The Funambulist is a magazine that engages with the politics of space and bodies. Our hope is to provide a useful platform where activist/academic/practitioner voices can meet and build solidarities across geographical scales. Through articles, interviews, artworks, and design projects, we are assembling an ongoing archive for anticolonial, antiracist, queer, and feminist struggles. The print and online magazine is published every two months and operates in parallel with an open-access podcast and a blog. 

Welcome to the 35th issue of The Funambulist.
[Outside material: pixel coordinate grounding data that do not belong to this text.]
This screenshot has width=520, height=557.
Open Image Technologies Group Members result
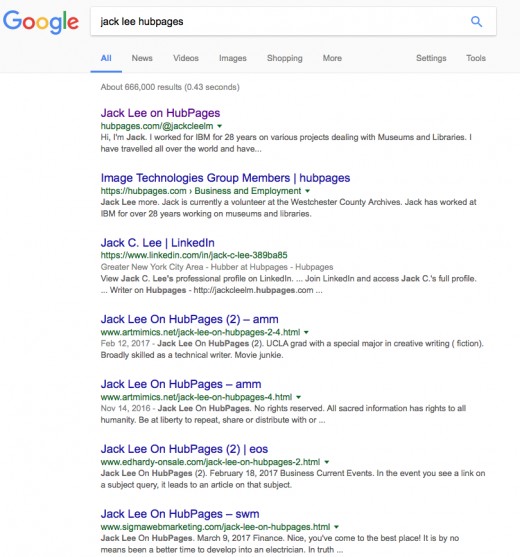coord(225,178)
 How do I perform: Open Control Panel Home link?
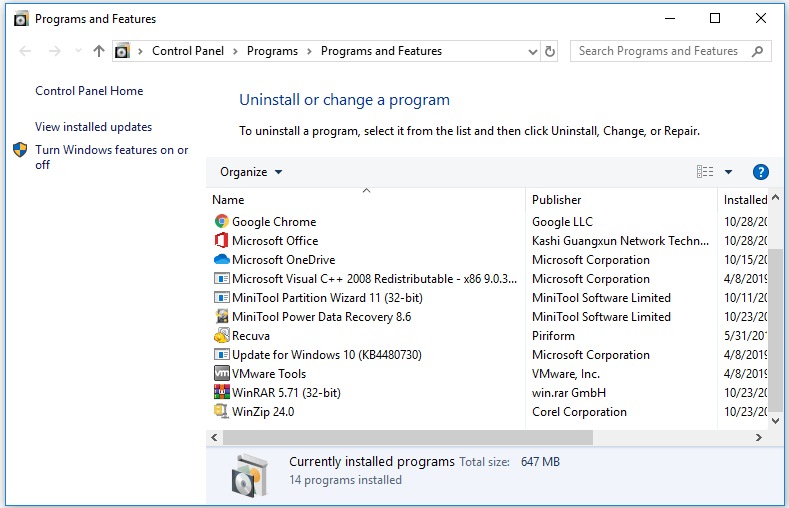(x=89, y=91)

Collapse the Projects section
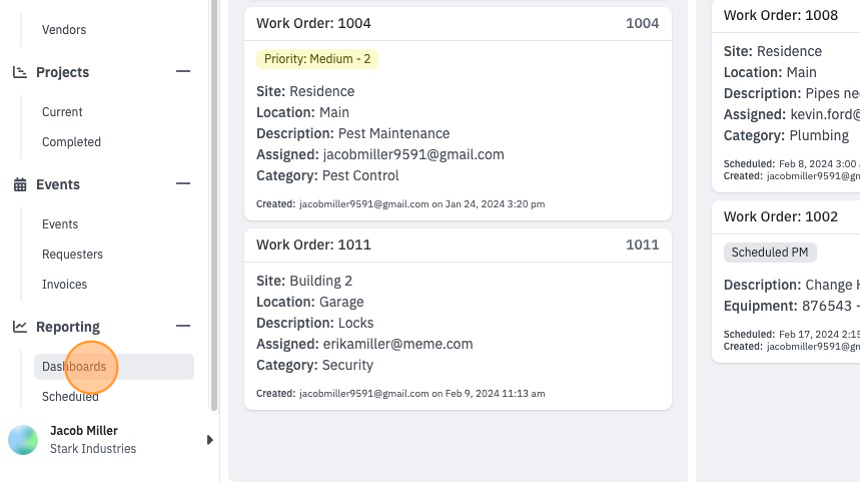(x=183, y=71)
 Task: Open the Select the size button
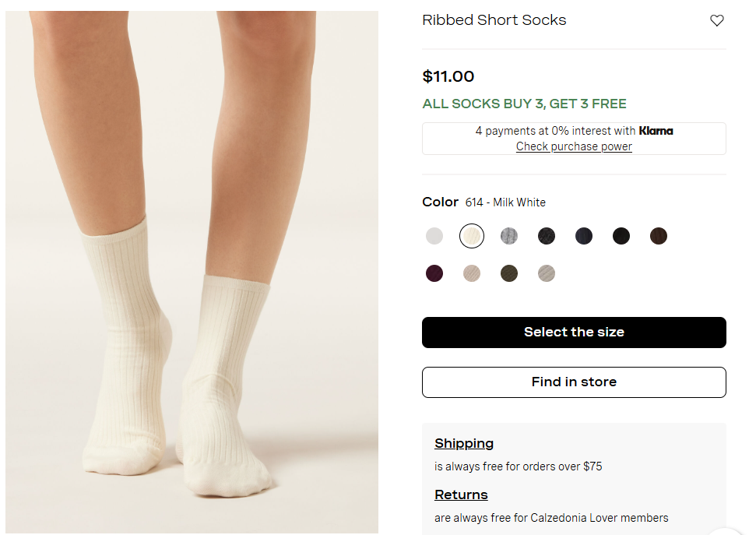point(574,333)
Decolonial Ecologies envision decolonial ecologies at different scales. The interview with Martiniquean author of Une écologie décoloniale (2019) Malcom Ferdinand presents a productive framework associating the two concepts — “decolonial” and “ecologies” — especially when considered through the Caribbean geography. He is joined by an excerpt of Jessic Oublié‘s graphic novel on the murderous use of Chlordecone in Martinique and Guadeloupe. At the other end of the issue, members of The Red Nation talk to us about the historic treatise they offer to the people of Turtle Island (and beyond): the Red Deal. South to the settler colonial border, Meztli Yoalli Rodríguez Aguilera describes Indigenous and Afro Mexican relations to the lagoons of Oaxaca, threatened by environmental racism. Further south on the continent, Paulo Tavares describes the history of Indigenous “forest alliances” that counter the Brazilian state and multinational companies’ extractivist predation on the Amazon forest. His descriptions resonate with those of Sammy Baloji, on the other side of the Atlantic, where the mines of the Congo perpetuate the colonial spoliation at the heart of the African continent. CHamoru researcher Kiara Quichocho and Hawai’i-born geographer Laurel Mei-Singh both bring Oceanian geographies to these dialogues through describing the impact of the U.S. military occupation respectively on Guåhan (Guam) and O’ahu in Hawai’i, discussing as well the Indigenous stewardship of these lands. Finally, Céline Chuang celebrates the interconnections that exist and the solidarities to be built between the “diasporic descendents of the displaced” and the Indigenous struggle for sovereign stewardship of their lands.

In the issue’s “News From the Fronts,” Shamsher Singh provides a Sikh perspective on the massive farmer strike from Punjab to Delhi, Sara Salem reflects on the legacies of colonialism in the Netherlands, and Panashe Chigumadzi & Hopewell Chin’ono converse on the struggle against corruption and political incarceration in a post-Mugabe Zimbabwe.